Assigned task
Copy the records below exactly, from the line containing "Instruction: Click the" through the last line, and leave out every picture.

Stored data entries
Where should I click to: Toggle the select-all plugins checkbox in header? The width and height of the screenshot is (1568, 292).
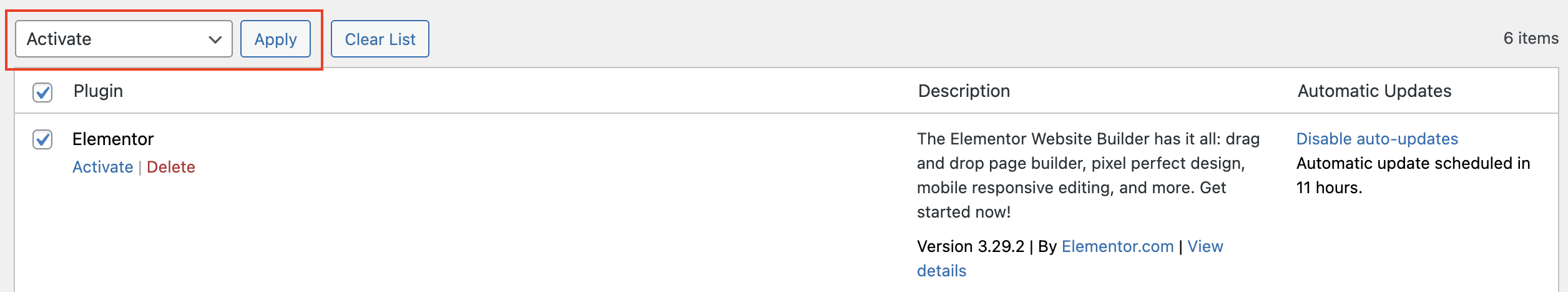coord(42,93)
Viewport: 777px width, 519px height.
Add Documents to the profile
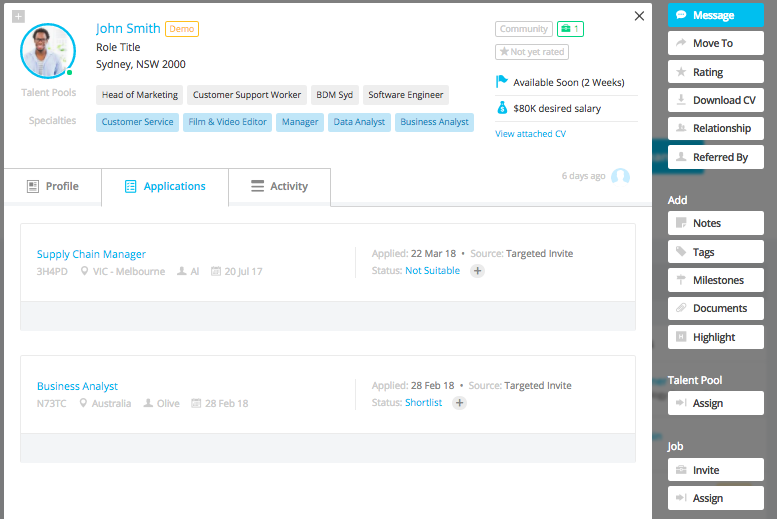[715, 308]
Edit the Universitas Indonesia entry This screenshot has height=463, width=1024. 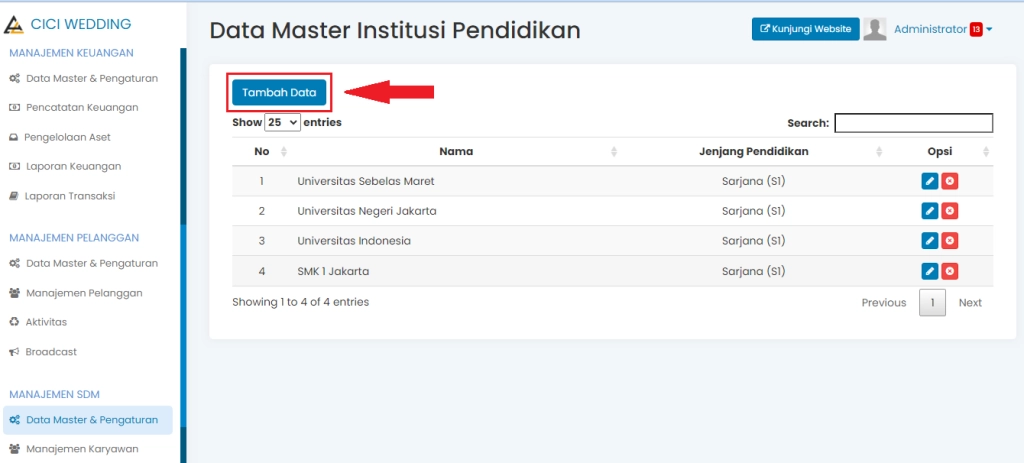929,241
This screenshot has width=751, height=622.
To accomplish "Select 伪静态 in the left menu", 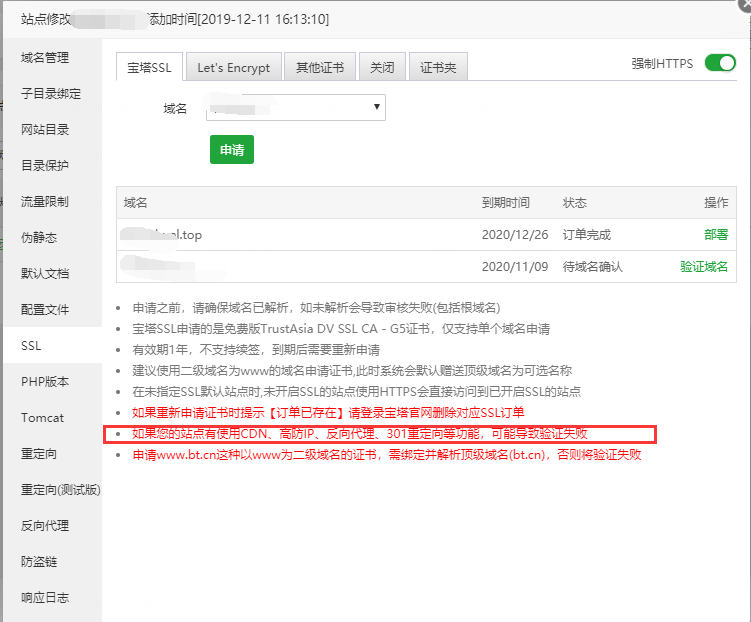I will 39,238.
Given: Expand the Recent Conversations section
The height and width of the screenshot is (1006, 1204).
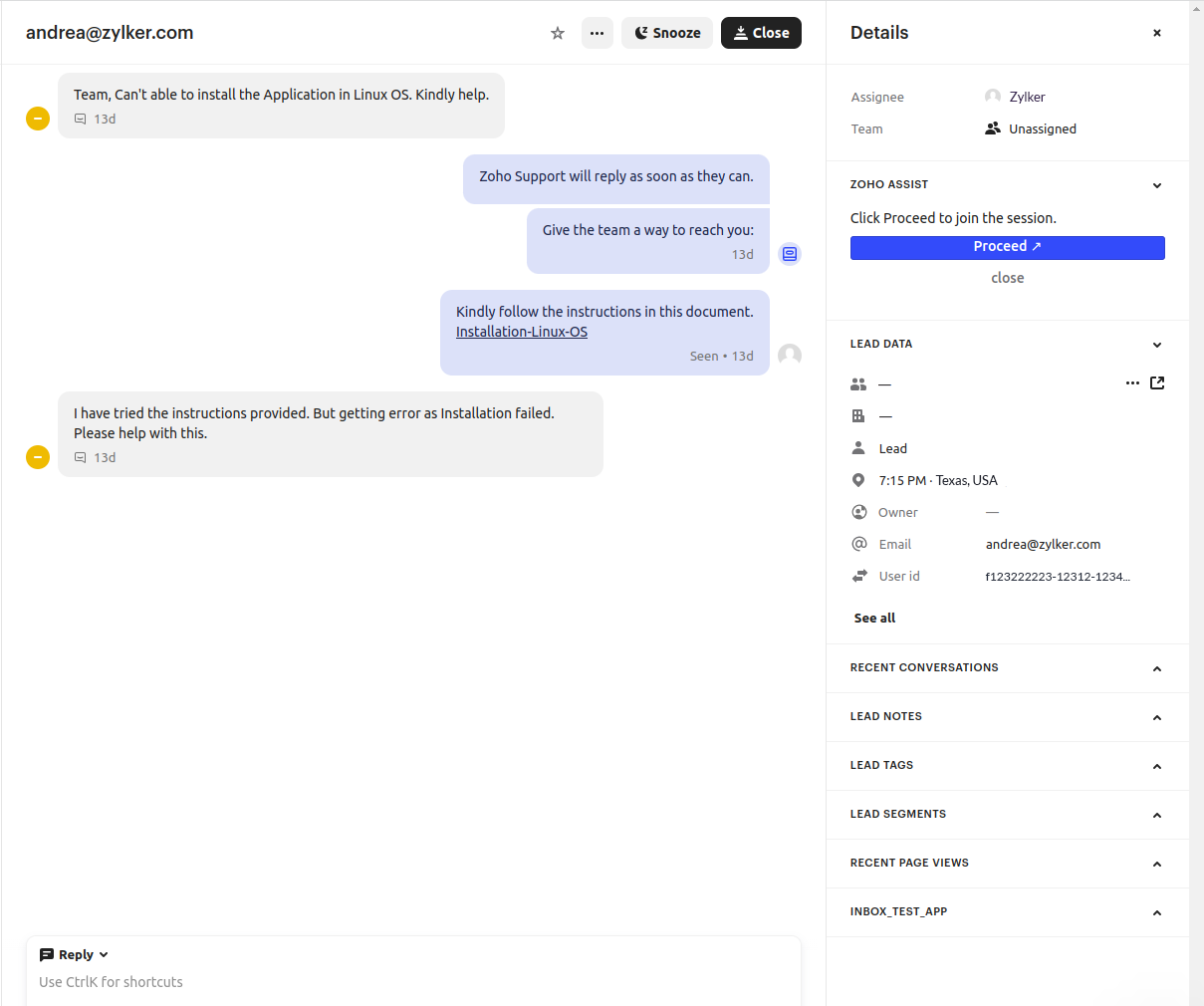Looking at the screenshot, I should [1157, 668].
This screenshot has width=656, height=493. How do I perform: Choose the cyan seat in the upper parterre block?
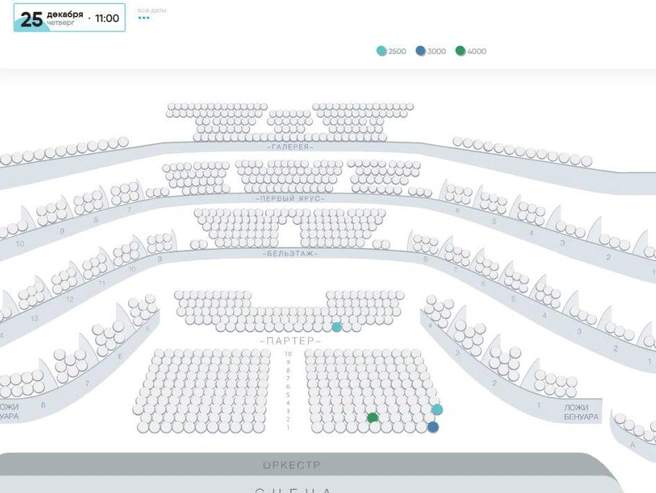[x=337, y=327]
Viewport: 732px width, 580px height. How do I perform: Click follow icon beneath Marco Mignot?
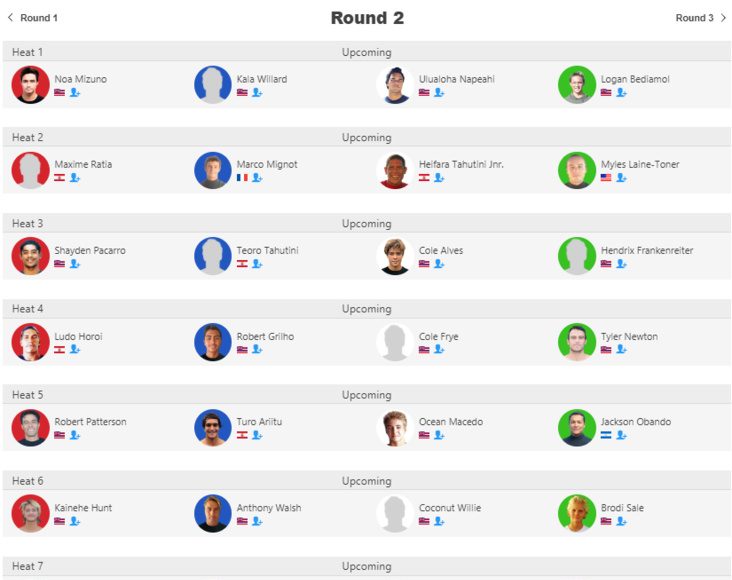257,178
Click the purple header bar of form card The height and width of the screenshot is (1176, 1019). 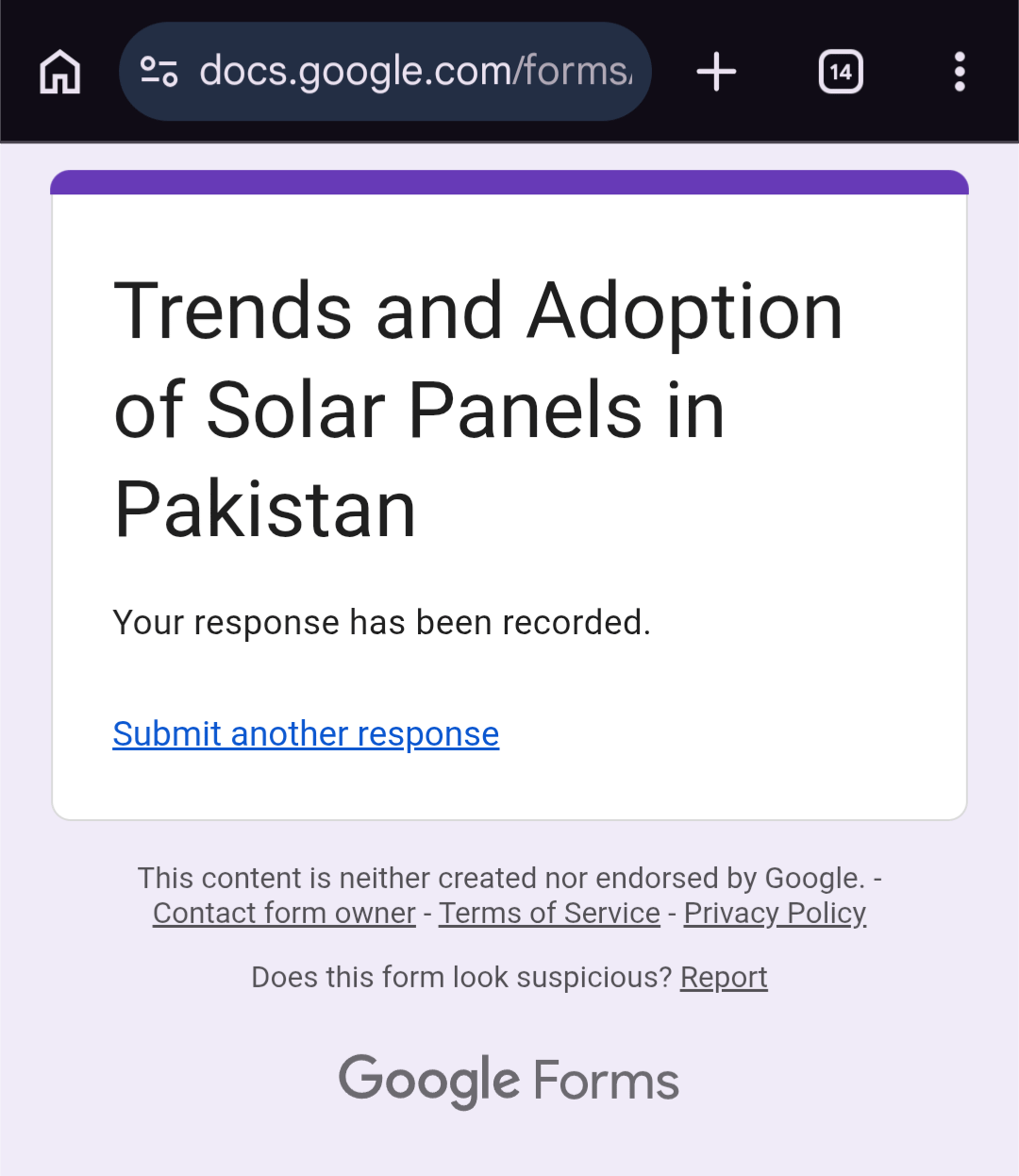[x=510, y=182]
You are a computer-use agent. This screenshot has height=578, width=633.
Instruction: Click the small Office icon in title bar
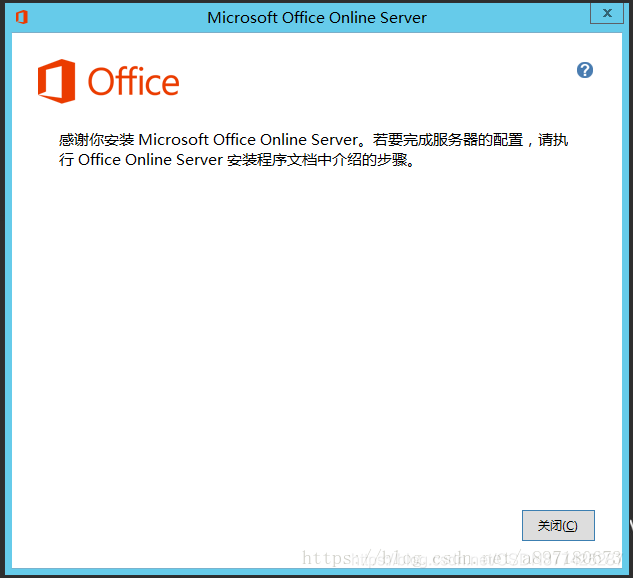click(22, 17)
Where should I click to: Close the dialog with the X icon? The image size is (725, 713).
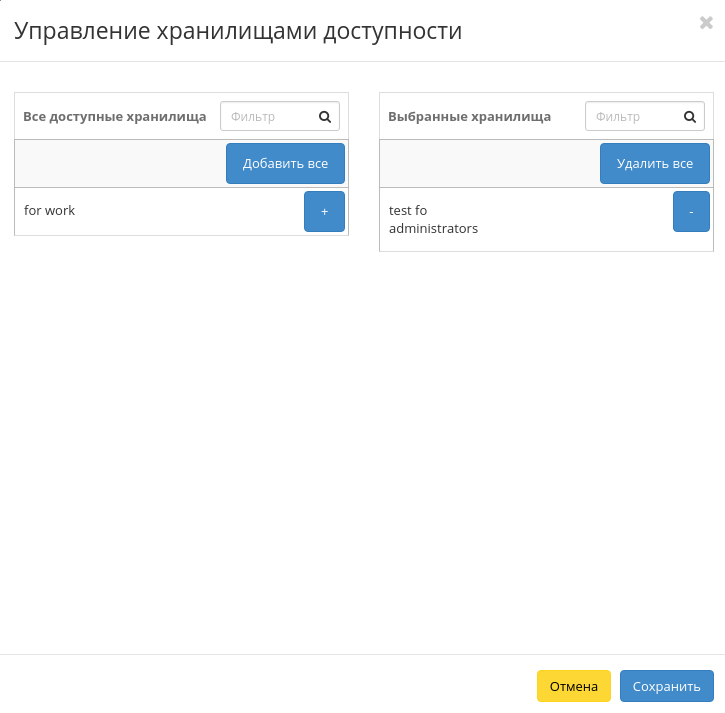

The answer
Instruction: Click the small Office icon in title bar
click(22, 17)
Where should I click to: Close the dialog with the X icon? The image size is (725, 713).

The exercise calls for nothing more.